SELECTED TEXT

(begin)

One of the challenges (among the many advantages) of being a sysadmin is running tasks when you'd rather be sleeping. For example, some tasks (including regularly recurring tasks) need to run overnight or on weekends, when no one is expected to be using computer resources. I have no time to spare in the evenings to run commands and scripts that have to operate during off-hours. And I don't want to have to get up at oh-dark-hundred to start a backup or major update.
Instead, I use two service utilities that allow me to run commands, programs, and tasks at predetermined times. The cron and at services enable sysadmins to schedule tasks to run at a specific time in the future. The at service specifies a one-time task that runs at a certain time. The cron service can schedule tasks on a repetitive basis, such as daily, weekly, or monthly.
In this article, I'll introduce the cron service and how to use it.
Common (and uncommon) cron uses
I use the cron service to schedule obvious things, such as regular backups that occur daily at 2 a.m. I also use it for less obvious things.

(end)

DATA SUPPLIED
(begin)

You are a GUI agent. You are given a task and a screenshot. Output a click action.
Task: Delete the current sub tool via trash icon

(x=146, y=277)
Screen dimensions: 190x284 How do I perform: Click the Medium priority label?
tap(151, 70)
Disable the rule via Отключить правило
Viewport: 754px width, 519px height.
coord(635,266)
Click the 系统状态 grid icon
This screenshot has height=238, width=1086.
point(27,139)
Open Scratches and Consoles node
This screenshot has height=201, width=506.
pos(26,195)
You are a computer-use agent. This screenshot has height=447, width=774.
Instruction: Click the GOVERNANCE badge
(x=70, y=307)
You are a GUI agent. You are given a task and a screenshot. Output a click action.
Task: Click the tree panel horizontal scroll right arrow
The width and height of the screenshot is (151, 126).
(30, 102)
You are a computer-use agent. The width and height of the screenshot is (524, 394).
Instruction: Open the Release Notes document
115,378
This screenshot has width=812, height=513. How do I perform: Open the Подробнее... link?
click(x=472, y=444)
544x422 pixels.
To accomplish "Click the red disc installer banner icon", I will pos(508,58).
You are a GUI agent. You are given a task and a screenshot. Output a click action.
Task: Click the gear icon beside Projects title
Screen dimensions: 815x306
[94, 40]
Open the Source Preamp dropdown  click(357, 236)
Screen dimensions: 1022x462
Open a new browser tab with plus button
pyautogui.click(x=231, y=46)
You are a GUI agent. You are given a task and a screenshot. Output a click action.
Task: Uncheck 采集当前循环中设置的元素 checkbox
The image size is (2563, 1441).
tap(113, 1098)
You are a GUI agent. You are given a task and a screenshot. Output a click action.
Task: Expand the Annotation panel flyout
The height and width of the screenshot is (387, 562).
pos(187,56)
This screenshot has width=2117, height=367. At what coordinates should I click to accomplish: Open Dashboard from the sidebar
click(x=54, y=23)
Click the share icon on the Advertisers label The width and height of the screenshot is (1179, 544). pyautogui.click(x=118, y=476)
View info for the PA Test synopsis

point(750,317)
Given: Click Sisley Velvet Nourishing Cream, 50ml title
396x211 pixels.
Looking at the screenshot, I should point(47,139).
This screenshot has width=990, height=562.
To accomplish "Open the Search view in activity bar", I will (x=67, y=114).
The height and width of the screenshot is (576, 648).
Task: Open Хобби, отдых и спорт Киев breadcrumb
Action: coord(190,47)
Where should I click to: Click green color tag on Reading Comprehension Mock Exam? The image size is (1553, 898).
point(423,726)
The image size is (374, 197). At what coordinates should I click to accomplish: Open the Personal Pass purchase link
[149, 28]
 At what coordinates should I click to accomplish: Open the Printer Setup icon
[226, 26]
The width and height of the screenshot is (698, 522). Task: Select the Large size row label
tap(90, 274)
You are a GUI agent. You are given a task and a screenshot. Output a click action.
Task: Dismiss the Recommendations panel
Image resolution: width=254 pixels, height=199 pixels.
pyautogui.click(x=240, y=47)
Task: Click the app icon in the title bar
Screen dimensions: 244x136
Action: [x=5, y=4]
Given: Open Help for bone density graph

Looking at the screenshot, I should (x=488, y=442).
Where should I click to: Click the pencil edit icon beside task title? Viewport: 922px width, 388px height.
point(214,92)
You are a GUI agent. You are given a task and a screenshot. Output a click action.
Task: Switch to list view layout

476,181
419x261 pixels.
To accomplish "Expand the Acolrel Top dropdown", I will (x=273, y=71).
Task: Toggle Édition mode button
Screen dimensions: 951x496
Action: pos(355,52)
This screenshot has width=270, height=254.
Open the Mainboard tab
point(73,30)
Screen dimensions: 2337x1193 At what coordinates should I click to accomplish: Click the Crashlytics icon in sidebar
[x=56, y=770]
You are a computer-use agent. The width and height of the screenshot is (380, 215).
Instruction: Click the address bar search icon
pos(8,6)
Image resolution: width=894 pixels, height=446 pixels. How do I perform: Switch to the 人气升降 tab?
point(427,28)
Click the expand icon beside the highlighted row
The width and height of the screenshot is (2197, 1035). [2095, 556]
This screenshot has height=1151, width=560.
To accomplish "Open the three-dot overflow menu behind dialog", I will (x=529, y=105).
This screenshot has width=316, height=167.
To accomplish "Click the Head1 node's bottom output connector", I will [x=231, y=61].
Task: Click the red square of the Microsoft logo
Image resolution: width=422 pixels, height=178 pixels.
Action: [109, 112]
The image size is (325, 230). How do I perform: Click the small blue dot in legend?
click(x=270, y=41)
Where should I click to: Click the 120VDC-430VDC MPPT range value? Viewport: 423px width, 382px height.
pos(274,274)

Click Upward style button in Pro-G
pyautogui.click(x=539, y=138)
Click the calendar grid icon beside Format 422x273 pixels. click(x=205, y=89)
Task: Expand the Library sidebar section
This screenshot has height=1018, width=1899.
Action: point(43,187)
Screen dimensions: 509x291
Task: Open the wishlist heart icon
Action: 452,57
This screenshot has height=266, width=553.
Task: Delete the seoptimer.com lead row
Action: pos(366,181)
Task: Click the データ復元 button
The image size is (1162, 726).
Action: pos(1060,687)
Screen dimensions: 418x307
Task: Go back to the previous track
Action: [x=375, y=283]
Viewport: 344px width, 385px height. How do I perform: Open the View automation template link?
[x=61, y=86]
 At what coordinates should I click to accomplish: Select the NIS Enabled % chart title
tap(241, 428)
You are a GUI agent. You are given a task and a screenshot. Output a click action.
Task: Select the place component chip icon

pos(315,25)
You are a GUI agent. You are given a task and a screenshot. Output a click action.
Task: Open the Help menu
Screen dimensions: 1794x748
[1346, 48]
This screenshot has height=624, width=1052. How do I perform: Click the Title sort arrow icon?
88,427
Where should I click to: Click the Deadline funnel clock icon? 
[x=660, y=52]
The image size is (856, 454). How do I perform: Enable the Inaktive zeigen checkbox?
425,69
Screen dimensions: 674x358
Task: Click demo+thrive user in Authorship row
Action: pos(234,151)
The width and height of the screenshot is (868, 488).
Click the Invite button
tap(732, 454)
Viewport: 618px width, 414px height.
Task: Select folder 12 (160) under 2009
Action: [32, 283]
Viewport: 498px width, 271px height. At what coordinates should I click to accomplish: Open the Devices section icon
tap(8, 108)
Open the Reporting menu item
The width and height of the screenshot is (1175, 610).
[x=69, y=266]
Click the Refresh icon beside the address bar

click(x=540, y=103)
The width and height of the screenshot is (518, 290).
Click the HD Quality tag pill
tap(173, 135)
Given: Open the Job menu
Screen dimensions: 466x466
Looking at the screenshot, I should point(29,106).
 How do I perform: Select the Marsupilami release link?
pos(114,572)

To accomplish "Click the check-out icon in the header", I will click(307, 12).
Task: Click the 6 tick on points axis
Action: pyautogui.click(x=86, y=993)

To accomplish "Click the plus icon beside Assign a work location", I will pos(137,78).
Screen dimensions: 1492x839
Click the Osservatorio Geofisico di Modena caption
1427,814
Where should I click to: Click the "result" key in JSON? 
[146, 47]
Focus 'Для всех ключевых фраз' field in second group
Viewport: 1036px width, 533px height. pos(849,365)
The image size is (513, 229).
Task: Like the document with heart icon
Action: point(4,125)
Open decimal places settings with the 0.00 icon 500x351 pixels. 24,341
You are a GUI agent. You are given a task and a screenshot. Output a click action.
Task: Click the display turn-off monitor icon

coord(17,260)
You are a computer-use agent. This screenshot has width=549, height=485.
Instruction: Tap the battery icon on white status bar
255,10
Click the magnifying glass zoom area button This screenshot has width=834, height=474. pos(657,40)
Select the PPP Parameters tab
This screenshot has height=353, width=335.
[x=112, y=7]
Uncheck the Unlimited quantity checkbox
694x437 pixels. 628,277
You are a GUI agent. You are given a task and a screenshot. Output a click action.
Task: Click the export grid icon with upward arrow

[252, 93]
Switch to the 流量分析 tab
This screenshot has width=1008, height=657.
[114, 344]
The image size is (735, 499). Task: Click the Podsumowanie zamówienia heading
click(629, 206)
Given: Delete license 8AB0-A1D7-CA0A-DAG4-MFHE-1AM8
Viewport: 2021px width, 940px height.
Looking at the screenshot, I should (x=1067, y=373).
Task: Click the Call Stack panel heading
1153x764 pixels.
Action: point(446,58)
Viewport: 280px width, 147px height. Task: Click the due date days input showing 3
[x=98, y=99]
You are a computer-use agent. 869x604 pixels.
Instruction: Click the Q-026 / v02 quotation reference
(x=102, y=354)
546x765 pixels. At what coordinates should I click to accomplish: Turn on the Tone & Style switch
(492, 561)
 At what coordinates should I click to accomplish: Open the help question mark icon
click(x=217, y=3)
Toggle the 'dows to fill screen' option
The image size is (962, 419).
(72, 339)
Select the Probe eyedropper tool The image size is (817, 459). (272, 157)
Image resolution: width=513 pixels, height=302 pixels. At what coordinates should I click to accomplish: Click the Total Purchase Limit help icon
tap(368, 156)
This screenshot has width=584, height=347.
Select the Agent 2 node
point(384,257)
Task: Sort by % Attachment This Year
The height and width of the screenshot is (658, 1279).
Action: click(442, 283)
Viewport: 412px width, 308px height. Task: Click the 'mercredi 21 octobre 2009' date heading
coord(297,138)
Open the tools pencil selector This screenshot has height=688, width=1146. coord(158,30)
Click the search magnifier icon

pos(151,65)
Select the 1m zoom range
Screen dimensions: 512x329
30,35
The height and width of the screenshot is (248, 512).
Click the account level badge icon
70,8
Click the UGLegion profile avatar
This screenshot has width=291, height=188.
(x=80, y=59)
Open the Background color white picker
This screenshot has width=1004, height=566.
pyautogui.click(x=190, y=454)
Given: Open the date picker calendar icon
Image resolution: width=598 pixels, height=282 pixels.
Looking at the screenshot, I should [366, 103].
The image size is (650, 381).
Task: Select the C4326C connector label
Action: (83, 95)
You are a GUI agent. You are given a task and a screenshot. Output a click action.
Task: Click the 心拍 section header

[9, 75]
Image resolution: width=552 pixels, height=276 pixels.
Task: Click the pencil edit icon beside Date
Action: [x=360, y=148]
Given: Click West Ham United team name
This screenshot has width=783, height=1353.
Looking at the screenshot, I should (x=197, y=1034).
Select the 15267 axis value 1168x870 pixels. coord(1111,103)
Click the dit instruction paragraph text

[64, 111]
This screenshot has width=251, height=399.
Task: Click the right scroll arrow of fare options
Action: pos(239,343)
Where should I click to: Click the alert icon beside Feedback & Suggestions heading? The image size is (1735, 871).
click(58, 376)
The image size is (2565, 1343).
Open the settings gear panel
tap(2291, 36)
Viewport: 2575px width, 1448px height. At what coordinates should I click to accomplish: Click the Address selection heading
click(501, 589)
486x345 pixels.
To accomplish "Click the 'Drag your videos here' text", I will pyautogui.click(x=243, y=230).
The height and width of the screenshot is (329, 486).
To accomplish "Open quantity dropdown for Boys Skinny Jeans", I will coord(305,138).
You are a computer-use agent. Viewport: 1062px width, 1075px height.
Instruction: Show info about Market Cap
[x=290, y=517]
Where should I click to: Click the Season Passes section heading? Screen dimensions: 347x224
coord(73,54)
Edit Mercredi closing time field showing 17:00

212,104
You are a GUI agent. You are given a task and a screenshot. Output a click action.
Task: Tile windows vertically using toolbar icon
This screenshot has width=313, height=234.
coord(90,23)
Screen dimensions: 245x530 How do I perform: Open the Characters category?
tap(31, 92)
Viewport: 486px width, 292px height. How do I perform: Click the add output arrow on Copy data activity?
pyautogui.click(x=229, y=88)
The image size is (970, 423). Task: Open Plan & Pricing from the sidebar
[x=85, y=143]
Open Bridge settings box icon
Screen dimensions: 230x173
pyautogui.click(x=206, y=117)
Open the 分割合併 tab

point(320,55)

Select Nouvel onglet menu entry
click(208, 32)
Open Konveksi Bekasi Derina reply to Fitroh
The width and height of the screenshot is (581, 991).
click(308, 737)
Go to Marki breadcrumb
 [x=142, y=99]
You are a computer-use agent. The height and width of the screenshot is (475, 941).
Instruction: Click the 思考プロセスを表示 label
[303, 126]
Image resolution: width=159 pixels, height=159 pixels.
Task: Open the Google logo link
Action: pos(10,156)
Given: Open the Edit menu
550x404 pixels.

(end)

JOB
Please carry on the article about scheduling jobs with cron, picking up right after its last sentence.

SOLVED EXERCISE
- The system times (i.e., the operating system time) on my many computers are set using the Network Time Protocol (NTP). While NTP sets the system time, it does not set the hardware time, which can drift. I use cron to set the hardware time based on the system time.
- I also have a Bash program I run early every morning that creates a new "message of the day" (MOTD) on each computer. It contains information, such as disk usage, that should be current in order to be useful.
- Many system processes and services, like Logwatch, logrotate, and Rootkit Hunter, use the cron service to schedule tasks and run programs every day.
The crond daemon is the background service that enables cron functionality.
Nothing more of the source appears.